Study material –
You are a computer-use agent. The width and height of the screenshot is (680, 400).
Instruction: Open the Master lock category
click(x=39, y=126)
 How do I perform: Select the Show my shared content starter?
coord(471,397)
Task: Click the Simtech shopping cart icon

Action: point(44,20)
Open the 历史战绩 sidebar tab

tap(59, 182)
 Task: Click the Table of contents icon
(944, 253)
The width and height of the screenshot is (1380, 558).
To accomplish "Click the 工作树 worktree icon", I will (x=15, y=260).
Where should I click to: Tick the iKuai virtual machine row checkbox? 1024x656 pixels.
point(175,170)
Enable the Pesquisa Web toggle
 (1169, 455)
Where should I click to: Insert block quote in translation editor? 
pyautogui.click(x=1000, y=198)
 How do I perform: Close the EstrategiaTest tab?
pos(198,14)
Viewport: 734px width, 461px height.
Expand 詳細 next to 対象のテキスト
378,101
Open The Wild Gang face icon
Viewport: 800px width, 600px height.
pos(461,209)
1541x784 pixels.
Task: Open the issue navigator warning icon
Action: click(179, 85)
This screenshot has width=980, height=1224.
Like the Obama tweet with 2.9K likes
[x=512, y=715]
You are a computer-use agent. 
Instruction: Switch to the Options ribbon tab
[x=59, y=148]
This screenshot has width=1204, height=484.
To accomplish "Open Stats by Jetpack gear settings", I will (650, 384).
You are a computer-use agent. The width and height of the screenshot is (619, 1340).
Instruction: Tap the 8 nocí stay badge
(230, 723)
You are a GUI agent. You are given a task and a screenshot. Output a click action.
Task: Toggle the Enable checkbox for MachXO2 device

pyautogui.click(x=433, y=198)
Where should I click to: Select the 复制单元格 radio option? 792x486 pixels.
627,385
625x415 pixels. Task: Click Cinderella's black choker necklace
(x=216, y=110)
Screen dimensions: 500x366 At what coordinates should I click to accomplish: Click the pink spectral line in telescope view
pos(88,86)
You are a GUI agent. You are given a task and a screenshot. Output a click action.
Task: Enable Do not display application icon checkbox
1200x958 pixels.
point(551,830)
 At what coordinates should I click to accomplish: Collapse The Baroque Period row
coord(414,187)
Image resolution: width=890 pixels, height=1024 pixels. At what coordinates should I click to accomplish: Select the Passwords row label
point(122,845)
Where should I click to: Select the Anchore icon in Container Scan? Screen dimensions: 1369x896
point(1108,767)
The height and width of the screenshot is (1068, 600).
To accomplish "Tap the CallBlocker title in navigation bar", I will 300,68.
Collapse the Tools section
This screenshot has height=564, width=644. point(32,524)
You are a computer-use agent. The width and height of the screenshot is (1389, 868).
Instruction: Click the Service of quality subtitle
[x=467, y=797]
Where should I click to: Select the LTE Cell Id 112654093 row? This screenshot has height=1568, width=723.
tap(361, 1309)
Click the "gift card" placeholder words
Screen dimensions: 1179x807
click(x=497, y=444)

What you have to do –
Would you please return all lines from the listing above that contain "will"?

Solution for this problem –
To accomplish "Click the 工作树 worktree icon", I will (x=15, y=260).
To accomplish "Open Stats by Jetpack gear settings", I will (650, 384).
To accomplish "Tap the CallBlocker title in navigation bar", I will 300,68.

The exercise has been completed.